----- Text passage -----

Monday, January 15, 2018

Just a Number

I've been thinking a lot lately about how very different riding has become for me since I brought Annie into my life. It's not like I've had to make a discipline switch or completely alter my riding style to fit my mare - it's more in regards to my way of thinking and how I approach certain issues or scenarios. I've been an equestrian for just over 15 years - 10 of which were spent on the backs of lease horses or catch rides with the intense guidance of a coach or mentor.

The last several years I started to edge out on my own, not necessarily because I wanted to, but because amenities in the area (ie coaching) became sparse and girls I had grown up riding with moved away and horses became retired. When I restarted Geronimo, a PMU gelding who had been sitting for several years, I was fortunate enough to have the guidance I needed in the beginning of our relationship. And once we were able to fit the pieces together, I tackled the remaining questions solo style.
This horse... was challenging to restart but I loved him in the end.

Restarting a horse who's sat is a very different from a 30 day "just broke" baby, though. Although, Geronimo certainly displayed more... erm... inclination for the sky than keeping all four hooves firmly planted on the soil below him. Bust still, all the training was there - the jet-fueled gallops and bucking were merely excess energy and... his temperament, haha.


Riding a green horse was... eye-opening. Not that Annie has been a naughty baby - because you guys, she has been such a pleasure to bring along. Still, the whole process can certainly make a person feel like a novice rider. But then again, it doesn't really take a doctorate to bring a young horse along (but maybe like, a few chants and a sacrificial goat offering to the Baby Horse Gods?).

----- Data provided -----

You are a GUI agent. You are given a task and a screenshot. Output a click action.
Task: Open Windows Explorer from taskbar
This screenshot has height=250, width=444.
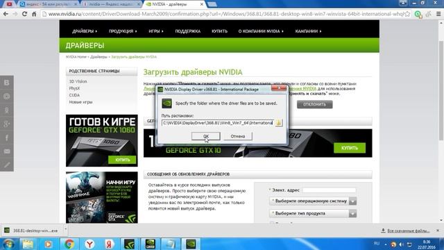click(x=28, y=244)
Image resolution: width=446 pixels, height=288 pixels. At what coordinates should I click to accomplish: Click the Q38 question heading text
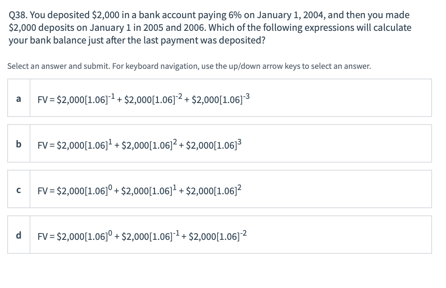point(209,27)
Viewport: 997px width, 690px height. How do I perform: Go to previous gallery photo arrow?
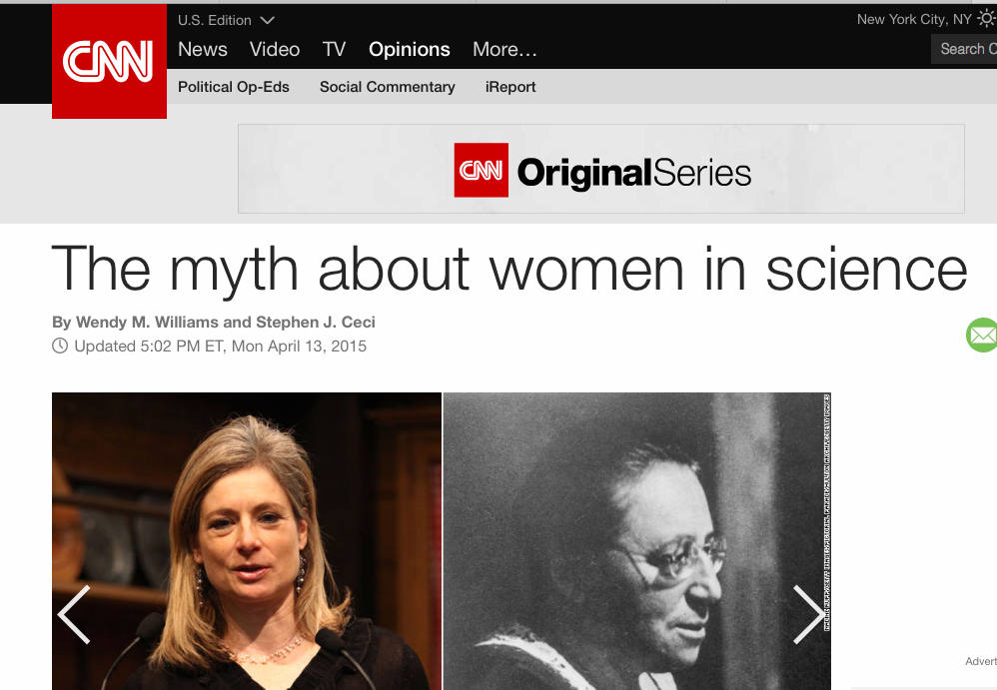74,614

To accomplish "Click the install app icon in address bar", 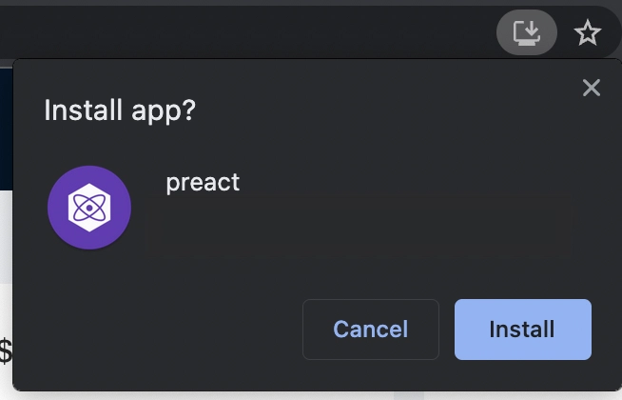I will (x=526, y=32).
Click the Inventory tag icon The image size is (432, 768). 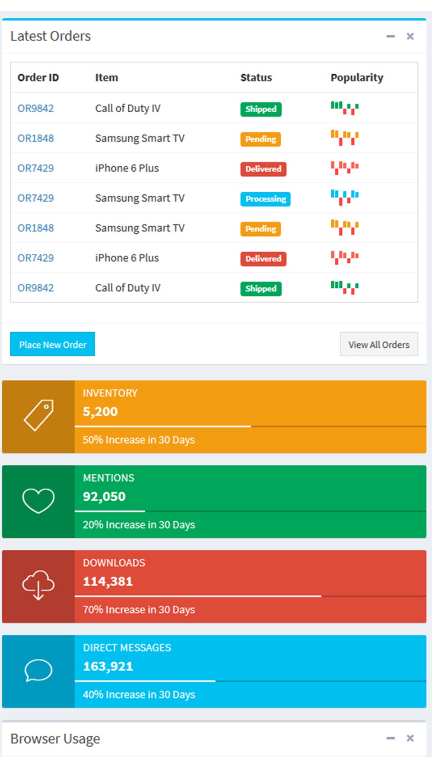click(x=38, y=416)

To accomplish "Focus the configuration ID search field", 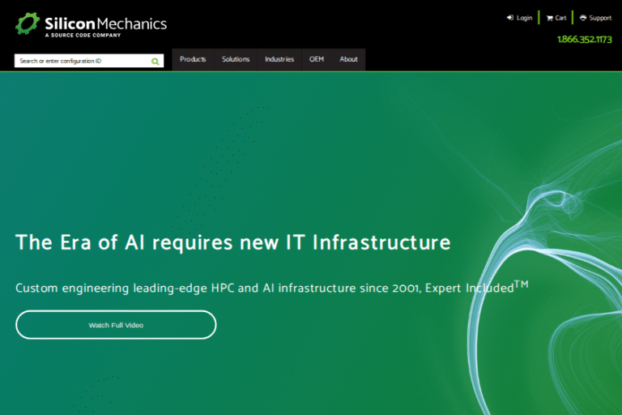I will click(x=81, y=61).
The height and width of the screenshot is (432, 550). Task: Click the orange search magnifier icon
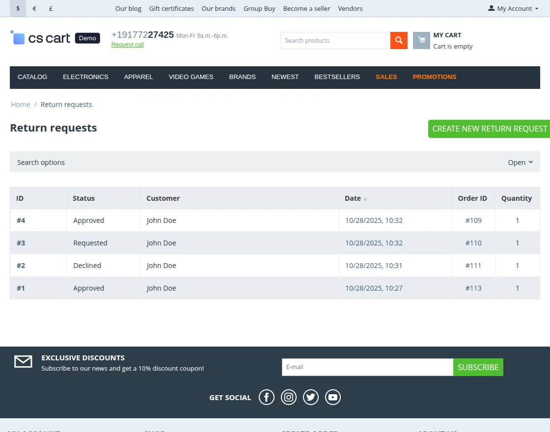(398, 40)
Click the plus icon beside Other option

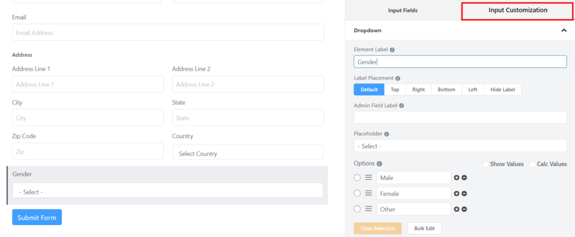pos(457,209)
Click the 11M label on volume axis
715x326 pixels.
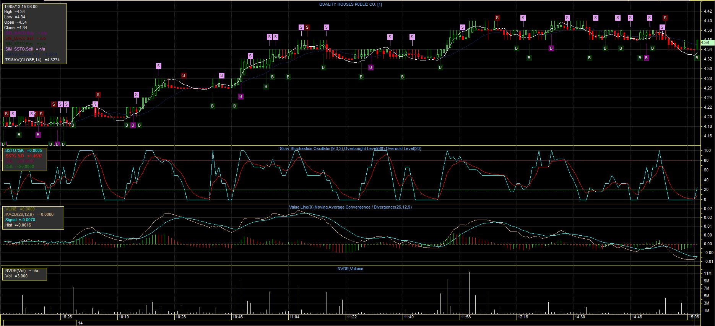tap(707, 274)
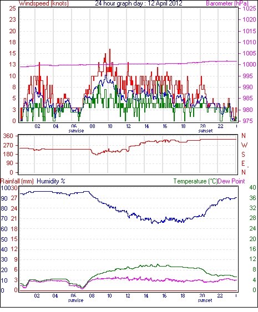Click the W compass letter on the direction graph
The image size is (258, 312).
(x=244, y=145)
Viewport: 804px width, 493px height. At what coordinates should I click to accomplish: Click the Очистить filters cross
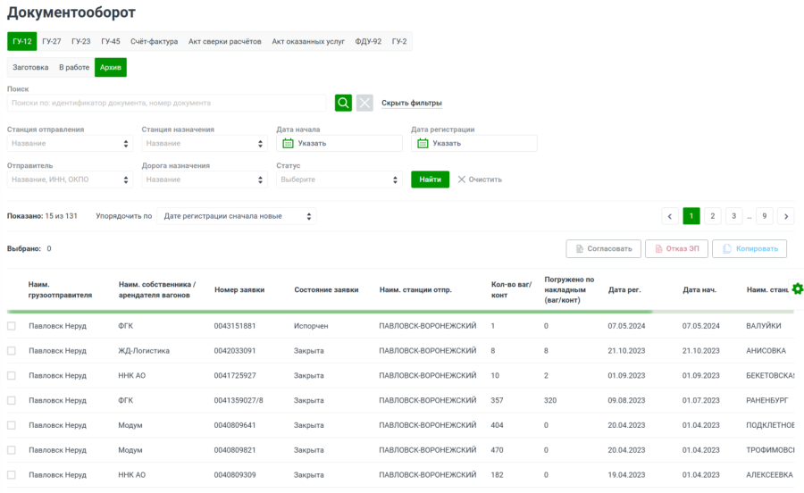click(x=463, y=180)
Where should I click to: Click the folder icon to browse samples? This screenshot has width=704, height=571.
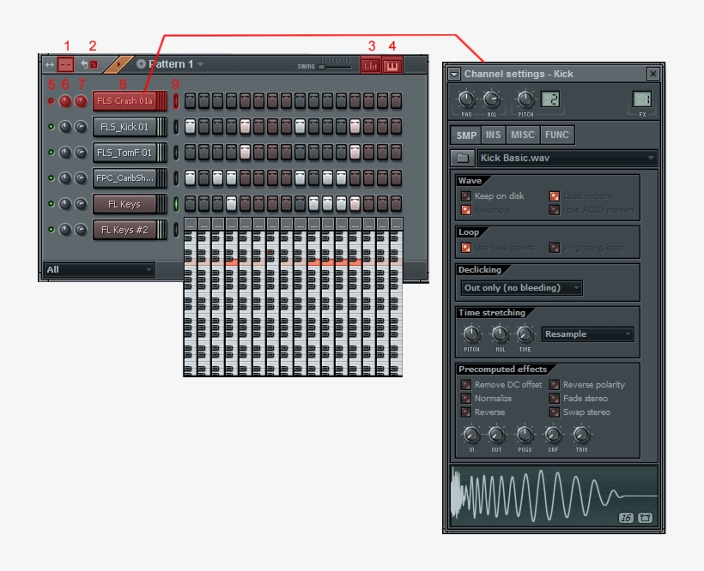pyautogui.click(x=461, y=159)
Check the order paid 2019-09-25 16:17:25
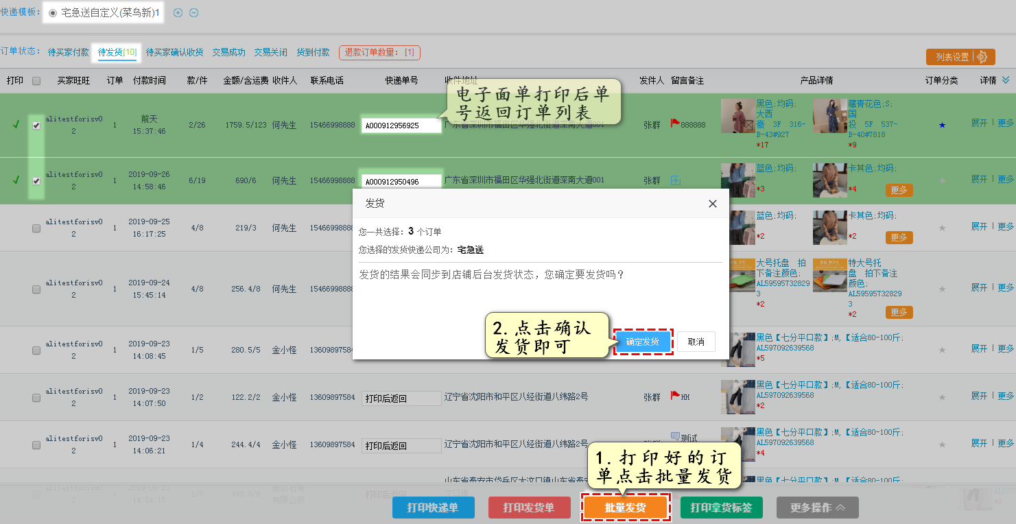 (x=36, y=228)
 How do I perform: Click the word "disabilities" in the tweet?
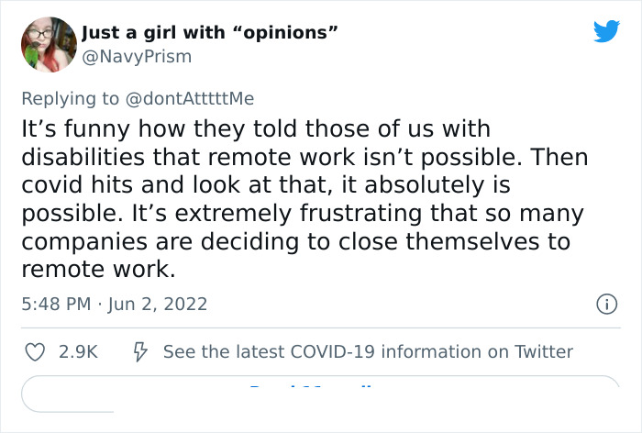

-----

Work order: Please repeat the riding post above from "I've been thinking" to "coach or mentor.", swapping "mare" for "horse".

Written solution:
I've been thinking a lot lately about how very different riding has become for me since I brought Annie into my life. It's not like I've had to make a discipline switch or completely alter my riding style to fit my horse - it's more in regards to my way of thinking and how I approach certain issues or scenarios. I've been an equestrian for just over 15 years - 10 of which were spent on the backs of lease horses or catch rides with the intense guidance of a coach or mentor.